Sounds too good to be true? It should not. However, there are a few things that need to be considered before getting too excited about the wealth creation technique. While this technique provides a mathematical guarantee for wealth creation, there are things outside the scope of this technique that may negatively influence the outcomes making things less than ideal.

The first thing to consider is that the technique assumes that you have spare cash to invest every month and then focuses on investing that amount into the stocks. However, not everyone fulfills this requirement. If you cannot comfortably spare a reasonable amount every month, you will need to focus more on increasing your income, reducing your expenses or both.

The second most important thing to understand is that investment has its risks. Although in the long run, share prices tend to rise, there may be years of profits followed by years of losses. If you are easily shaken by the possibility of losing a significant amount of your portfolio, the stock market may not be the thing for you. However, investing for long time periods as in the examples above tends to be less prone to losses. If you cannot make an educated estimate about the future of companies, diversification further reduces the risks.

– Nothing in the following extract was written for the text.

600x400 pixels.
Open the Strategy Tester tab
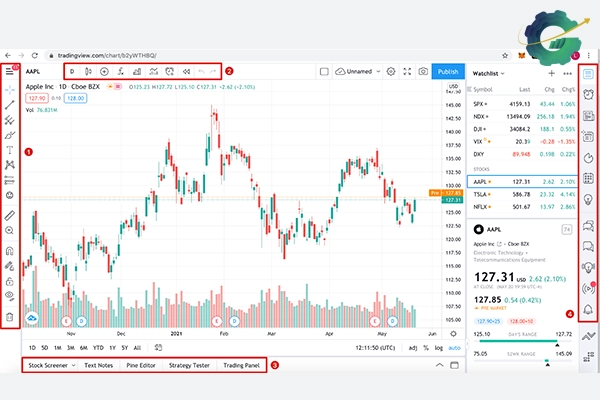point(189,366)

The last thing I would like to mention here for an effective wealth creation technique is that the risk appetite and other personal circumstances of individuals vary greatly. You reading this article does not allow me to judge your situation. Do not take this as direct financial advice. Learn more about money and investing. Educate yourself on the pros and cons of everything before you take an action. I always recommend my readers to consult a financial advisor to tailor the available strategies to your personal circumstances for the best possible results.